The European Society of Gastrointestinal Endoscopy (ESGE) recommends recording Upper Gastrointestinal Endoscopy (UGE) examination time with a minimum of seven minutes, since longer procedures allow the detection of more lesions; however, the definition of the time metric varies across studies. This study aims to compare total inspection time versus withdrawal time during diagnostic, surveillance or screening UGE for lesion identification. To our knowledge, it will be the first randomised clinical trial in this area, providing enhanced scientific evidence to optimize UGE quality indicators.

We are performing a randomised controlled trial in 10 international gastroenterology centres, started in 2025, including patients referred for screening, diagnostic and/or surveillance UGE. Patients were randomly assigned, by a computer generated software, and adequate allocation concealment, in a double-blinded, parallel 1:1 ratio, to one of two measurement groups: total inspection time (from intubation to extubation) or withdrawal time (from second portion of duodenum to extubation). The primary outcome was the detection rate of premalignant and malignant lesions (extensive intestinal metaplasia, dysplasia, carcinoma, neuroendocrine tumour, lymphoma or subepithelial lesion), defined as the total number of esophageal, gastric or duodenal lesions identified per randomisation group and confirmed histologically when required, while the secondary outcome was the rate of procedure-related complications. The trial was registered at ClinicalTrials.gov (NCT06696209).

For the planned 1290 patients to include, 851 UGE procedures were included so far (53% female; mean age 59.3 ± 15.4 years). A total of 414 and 437 patients were evaluated in the total inspection time and withdrawal time groups, respectively. The mean total inspection time was 06:34 ± 04:04 minutes, and the mean withdrawal time was 04:52 ± 03:27 minutes.

The primary outcome revealed a significantly higher lesion detection rate in the total inspection time group compared with the withdrawal time group (26.6% vs. 20.1%; p =0.026). Main detected lesions were extensive gastric intestinal metaplasia (17.9% vs. 12.6%; p =0.03), gastric dysplasia (3.1% vs. 3.0%; p =0.89) and esophageal dysplasia (1.9% vs. 2.5%; p =0.56). There was only one complication in all procedures (bleeding event).
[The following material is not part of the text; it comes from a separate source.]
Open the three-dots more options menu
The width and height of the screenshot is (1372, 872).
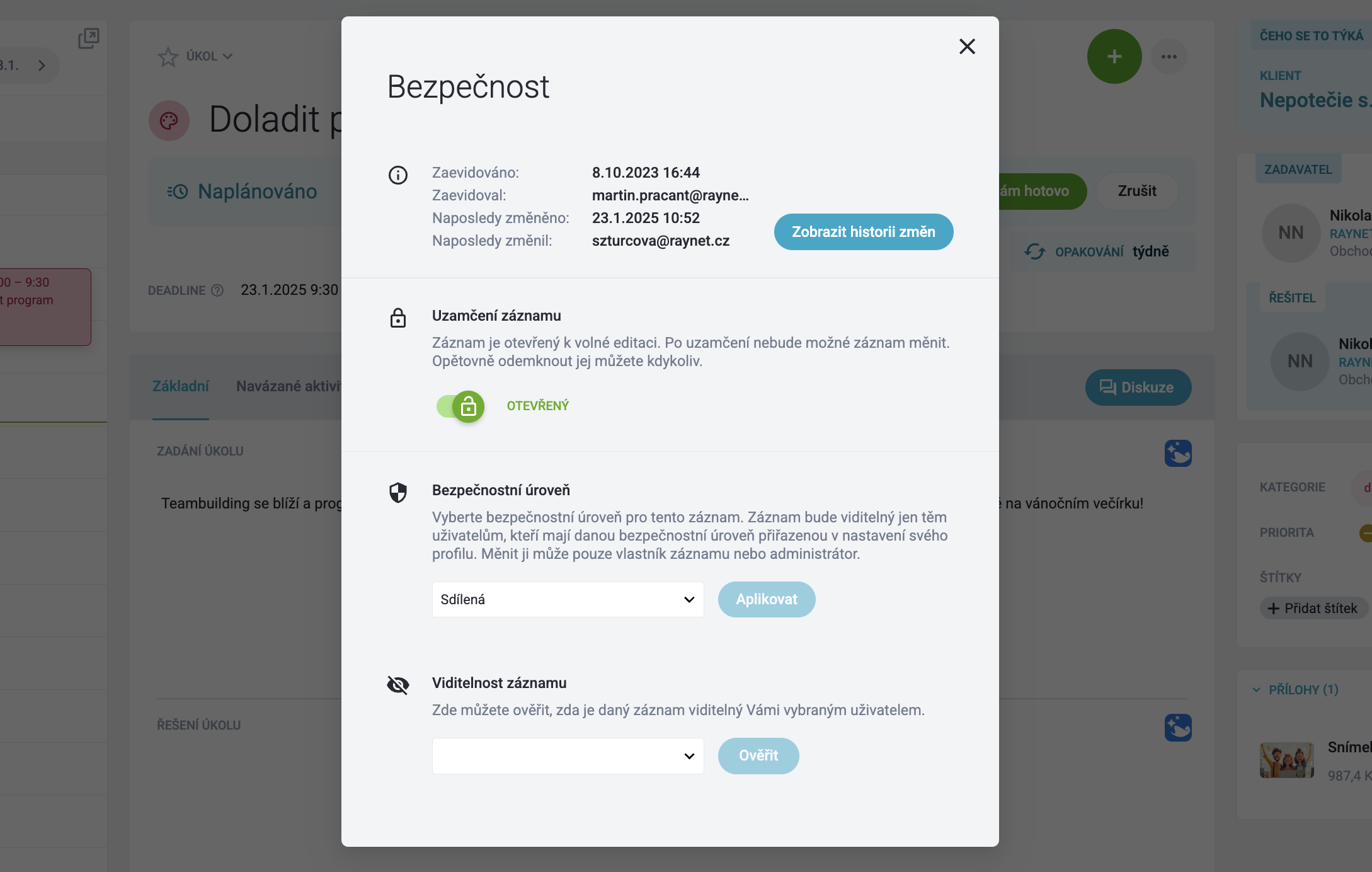[1169, 57]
In the univariate analysis of factors that may influence the lesion detection rate, the following were statistically significant: total inspection time ≥7 minutes (37.3% vs. 14.1%; p<0.001), surveillance (vs. screening vs. diagnosis) as the indication for UGE (45.4% vs. 23.8% vs. 12.2%; p <0.001), endoscopist experience ≥5 years (28.7% vs. 10.8%; p <0.001), the use of an antifoaming agent (38.4% vs. 12.3%; p <0.001) and the application of virtual chromoendoscopy (35.5% vs. 2.8%; p <0.001). However, the use of any sedation type (with vs. without sedation; 23.2% vs. 23.8%, p=0.932), patient tolerance (good vs. intolerance; 23.3% vs. 22.7%, p=0.952) and an excellent GRACE visibility score (≥9 vs. <9; 26.0% vs. 20.5%, p=0.059) or adequate GRACE visibility score (≥2 per segment vs. <2 in any segment; 23.8% vs. 9.4%, p=0.058) showed no significant association with lesion detection.

Logistic regression revealed that surveillance as the indication for UGE (OR 3.3, 95% CI 2.2–4.9; p <0.001), endoscopist experience ≥5 years (OR 2.3, 95% CI 1.4–3.8; p <0.001) and the use of virtual chromoendoscopy (OR 8.8, 95% CI 4.1–18.7; p <0.001) were independently associated with higher lesion detection.

Our preliminary results indicate that a total inspection time ≥7 minutes provides a higher diagnostic yield than a withdrawal time ≥5 minutes in UGE, eventually related to the bidirectional evaluation performed during an UGE (both on insertion and during withdrawal), supporting its preferential use in clinical practice. By validating a total inspection time ≥7 minutes as the optimal time metric, our study already highlights easy clinical factors that can improve lesion detection, mainly in the stomach, such as the application of virtual chromoendoscopy, and eventually the use of an antifoaming agent to achieve at least an adequate GRACE score visibility ≥2 per segment.